(Collected data entries)
▼

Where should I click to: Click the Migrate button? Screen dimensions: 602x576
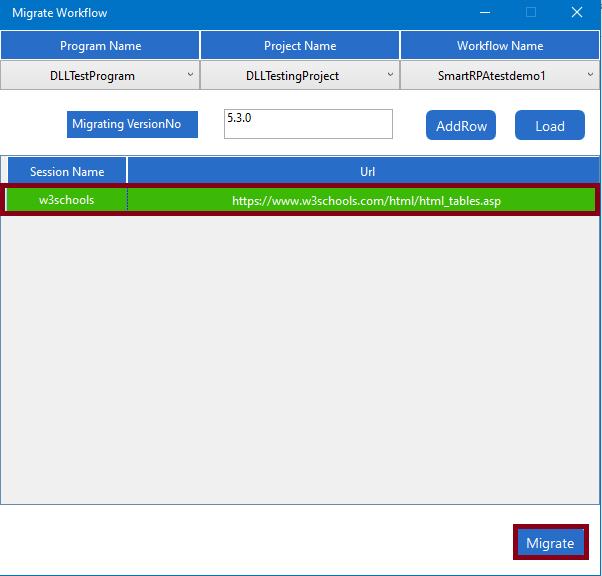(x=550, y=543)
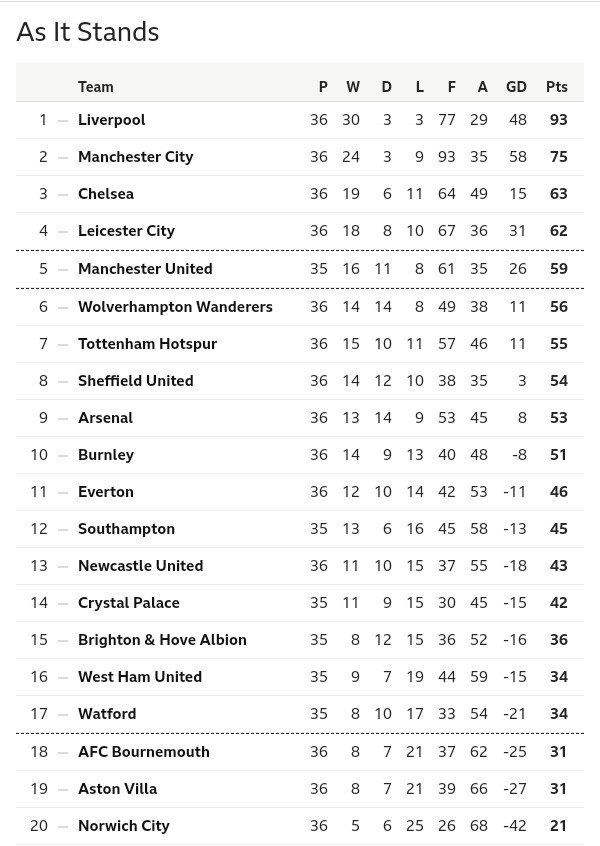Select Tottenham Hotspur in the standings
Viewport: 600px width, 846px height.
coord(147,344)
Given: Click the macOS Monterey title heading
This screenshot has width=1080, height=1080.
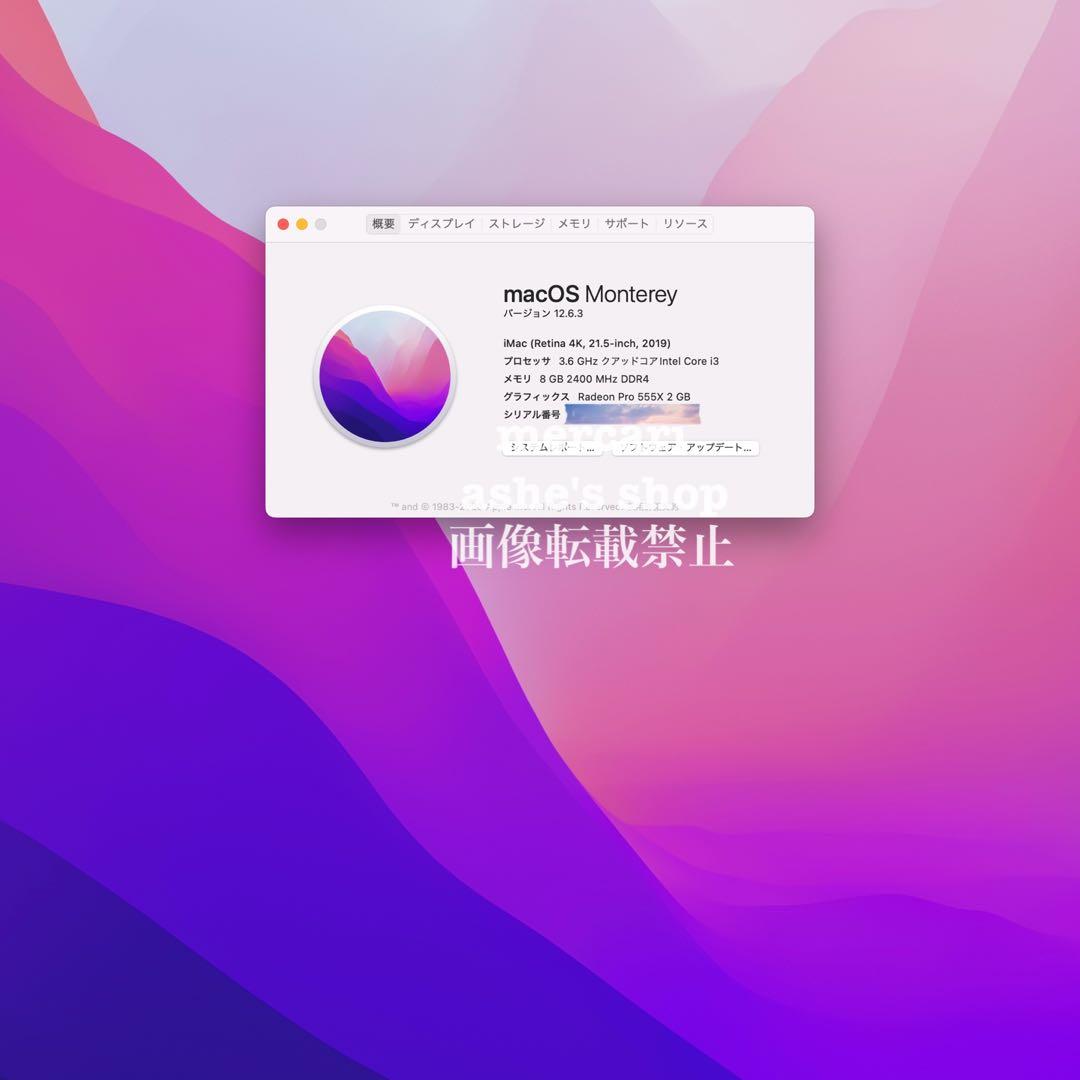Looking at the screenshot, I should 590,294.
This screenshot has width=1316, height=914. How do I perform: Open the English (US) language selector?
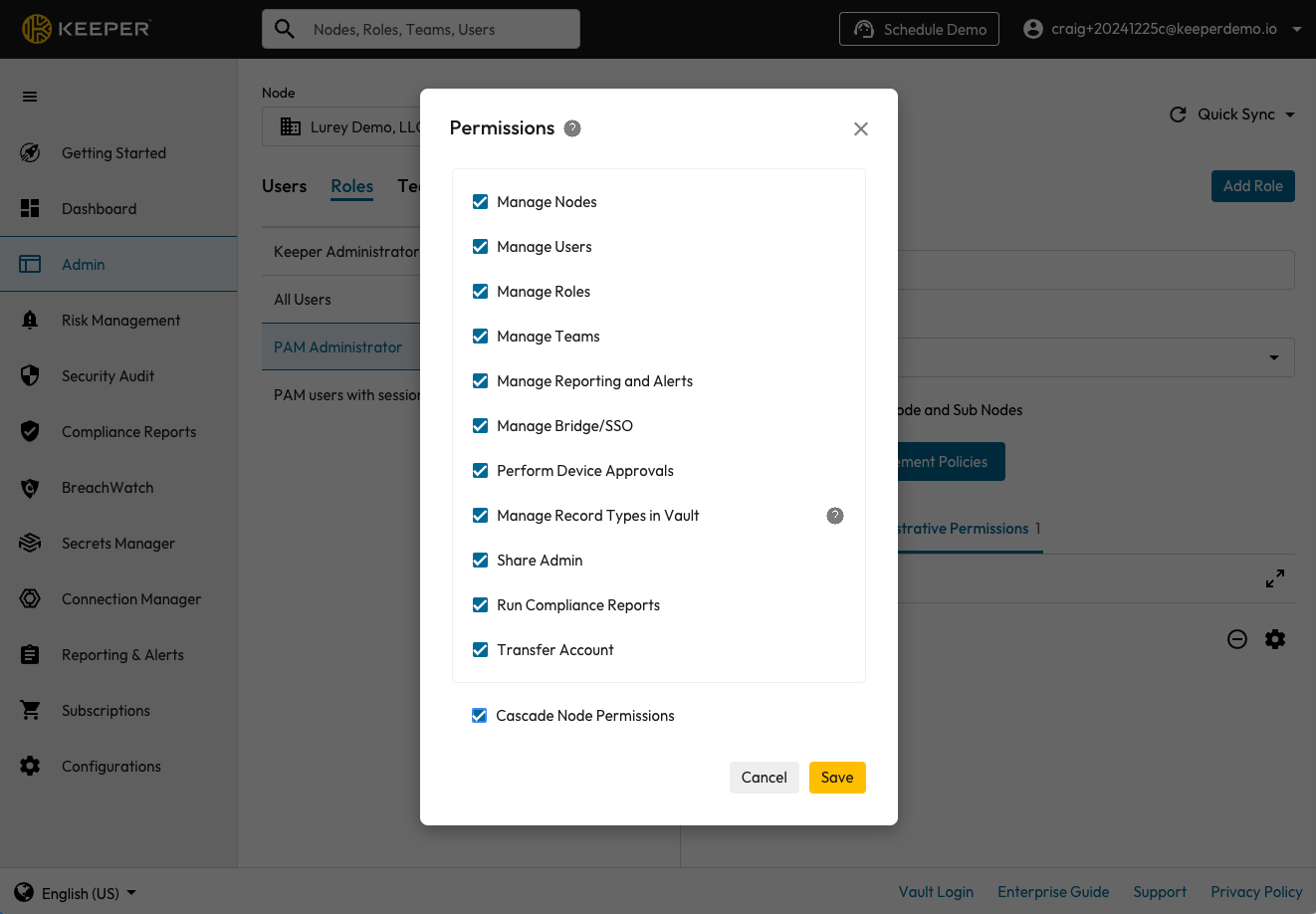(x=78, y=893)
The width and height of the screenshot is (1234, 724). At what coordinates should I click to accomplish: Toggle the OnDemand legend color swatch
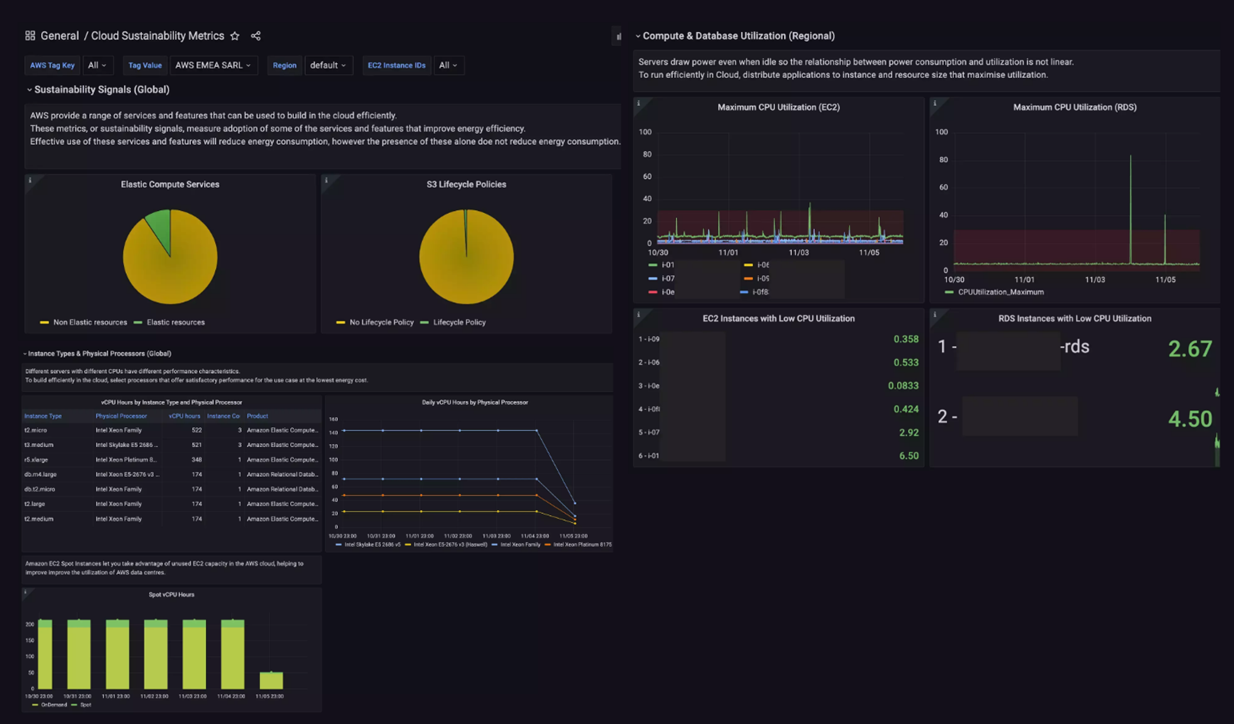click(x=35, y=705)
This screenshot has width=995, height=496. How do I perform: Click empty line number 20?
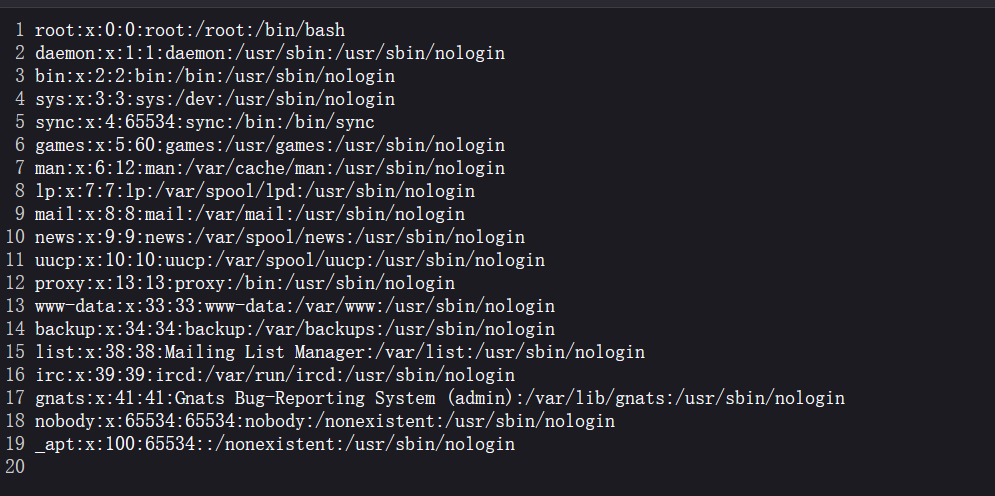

▲

◆ WHAT TO PRODUCE
Quote precisely the lines of the data from the line containing "The width and" through its final line, both included, excluding pictures.

◆ FINAL ANSWER
The width and height of the screenshot is (1234, 724). At what coordinates should I click to accomplish: Toggle the OnDemand legend color swatch
click(x=35, y=705)
This screenshot has width=995, height=496. How do I perform: Click empty line number 20?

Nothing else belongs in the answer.